Lax pairs for new $\mathbb{Z}_N$-symmetric coset $\sigma$-models and their Yang-Baxter deformations

TL;DR

This paper identifies new integrable two-dimensional sigma models with $bZ_N$ symmetry, constructs their Lax pairs, and explores their Yang-Baxter deformations, including the effects of WZ-terms and geometric backgrounds.

Contribution

It introduces a broad class of $bZ_N$-symmetric integrable sigma models for $N \,\leq\, 6$, including models with absent kinetic terms, and extends Yang-Baxter deformations to these models.

Findings

List of integrable $bZ_N$-symmetric sigma models for $N\leq 6$ with Lax pairs.

Construction of Yang-Baxter deformations for these models.

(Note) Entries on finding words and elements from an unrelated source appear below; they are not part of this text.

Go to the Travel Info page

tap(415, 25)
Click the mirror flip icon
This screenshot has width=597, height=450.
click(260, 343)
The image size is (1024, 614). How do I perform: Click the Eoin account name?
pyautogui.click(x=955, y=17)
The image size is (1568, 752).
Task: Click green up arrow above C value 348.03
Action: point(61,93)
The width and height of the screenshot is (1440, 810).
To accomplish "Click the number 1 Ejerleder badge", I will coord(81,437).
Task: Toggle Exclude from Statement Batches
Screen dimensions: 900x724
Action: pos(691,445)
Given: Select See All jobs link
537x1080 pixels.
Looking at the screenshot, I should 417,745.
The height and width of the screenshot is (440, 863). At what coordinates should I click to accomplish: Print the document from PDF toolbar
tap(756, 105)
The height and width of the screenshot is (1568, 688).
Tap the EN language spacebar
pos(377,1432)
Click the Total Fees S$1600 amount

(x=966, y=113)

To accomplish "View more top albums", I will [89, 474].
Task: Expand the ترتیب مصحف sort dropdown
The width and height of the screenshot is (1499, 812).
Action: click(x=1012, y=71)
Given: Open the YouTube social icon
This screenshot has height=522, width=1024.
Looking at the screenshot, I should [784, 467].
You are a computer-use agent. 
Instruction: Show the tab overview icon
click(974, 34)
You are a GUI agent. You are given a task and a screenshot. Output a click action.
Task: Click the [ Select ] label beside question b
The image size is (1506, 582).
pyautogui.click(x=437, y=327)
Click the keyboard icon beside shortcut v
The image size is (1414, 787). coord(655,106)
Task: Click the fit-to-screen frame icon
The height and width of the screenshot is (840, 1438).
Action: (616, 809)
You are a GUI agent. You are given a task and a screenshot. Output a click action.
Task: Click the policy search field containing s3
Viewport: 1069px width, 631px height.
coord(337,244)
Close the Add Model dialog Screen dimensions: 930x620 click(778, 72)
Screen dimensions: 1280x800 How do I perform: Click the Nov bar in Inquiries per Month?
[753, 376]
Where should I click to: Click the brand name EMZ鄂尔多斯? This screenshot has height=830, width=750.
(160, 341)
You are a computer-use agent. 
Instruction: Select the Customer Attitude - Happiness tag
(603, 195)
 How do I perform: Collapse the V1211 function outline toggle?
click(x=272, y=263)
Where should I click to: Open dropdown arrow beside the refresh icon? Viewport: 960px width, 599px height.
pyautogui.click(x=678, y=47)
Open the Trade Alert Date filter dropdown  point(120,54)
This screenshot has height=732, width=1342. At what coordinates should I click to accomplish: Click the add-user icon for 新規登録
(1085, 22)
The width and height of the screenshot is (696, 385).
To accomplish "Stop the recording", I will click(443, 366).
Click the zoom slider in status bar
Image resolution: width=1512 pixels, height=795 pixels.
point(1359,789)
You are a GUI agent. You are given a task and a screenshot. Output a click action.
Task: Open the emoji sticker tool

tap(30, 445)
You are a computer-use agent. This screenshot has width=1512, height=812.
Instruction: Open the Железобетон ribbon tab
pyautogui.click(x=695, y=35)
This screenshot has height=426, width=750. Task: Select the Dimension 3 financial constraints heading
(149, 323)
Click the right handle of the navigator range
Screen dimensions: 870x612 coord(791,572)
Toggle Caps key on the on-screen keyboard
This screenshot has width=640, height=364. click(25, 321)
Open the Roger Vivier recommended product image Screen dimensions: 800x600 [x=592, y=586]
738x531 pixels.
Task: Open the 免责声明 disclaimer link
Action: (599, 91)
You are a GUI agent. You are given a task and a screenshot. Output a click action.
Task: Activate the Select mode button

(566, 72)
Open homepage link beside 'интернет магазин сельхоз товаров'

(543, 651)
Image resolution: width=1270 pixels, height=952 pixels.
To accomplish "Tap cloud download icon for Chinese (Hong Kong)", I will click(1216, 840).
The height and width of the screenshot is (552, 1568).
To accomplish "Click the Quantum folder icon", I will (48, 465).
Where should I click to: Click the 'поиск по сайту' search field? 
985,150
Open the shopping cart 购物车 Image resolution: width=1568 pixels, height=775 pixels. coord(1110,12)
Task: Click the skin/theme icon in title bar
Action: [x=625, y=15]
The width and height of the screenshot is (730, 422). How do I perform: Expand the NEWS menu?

Relation between $bZ_3$-symmetric models and nearly (para-)K"ahler geometries.

Abstract

Two-dimensional $\sigma$-models with $\mathbb{Z}_N$-symmetric homogeneous target spaces have been shown to be classically integrable when introducing WZ-terms in a particular way. This article continues the search for new models of this type now allowing some kinetic terms to be absent, analogously to the Green-Schwarz superstring $\sigma$-model on $\mathbb{Z}_4$-symmetric homogeneous spaces. A list of such integrable $\mathbb{Z}_N$-symmetric (super)coset $\sigma$-models for $N \leq 6$ and their Lax pairs is presented. For arbitrary $N$, a big class of integrable models is constructed that includes both the known pure spinor and Green-Schwarz superstring on $\mathbb{Z}_4$-symmetric cosets. Integrable Yang-Baxter deformations of this class of $\mathbb{Z}_N$-symmetric (super)coset $\sigma$-models can be constructed in same way as in the known $\mathbb{Z}_2$- or $\mathbb{Z}_4$-cases. Deformations based on solutions of the modified classical Yang-Baxter equation, the so-called $\eta$-deformation, require deformation of the constants defining the Lagrangian and the corresponding Lax pair. Homogeneous Yang-Baxter deformations (i.e. those based on solutions to the classical Yang-Baxter equation) leave the equations of motion and consequently the Lax pair invariant and are expected to be classically equivalent to the undeformed model. As an example, the relationship between $\mathbb{Z}_3$-symmetric homogeneous spaces and nearly (para-)K\"ahler geometries is revisited. Confirming existing literature it is shown that the integrable choice of WZ-term in the $\mathbb{Z}_3$-symmetric coset $\sigma$-model associated to a nearly K\"ahler background gives an imaginary contribution to the action.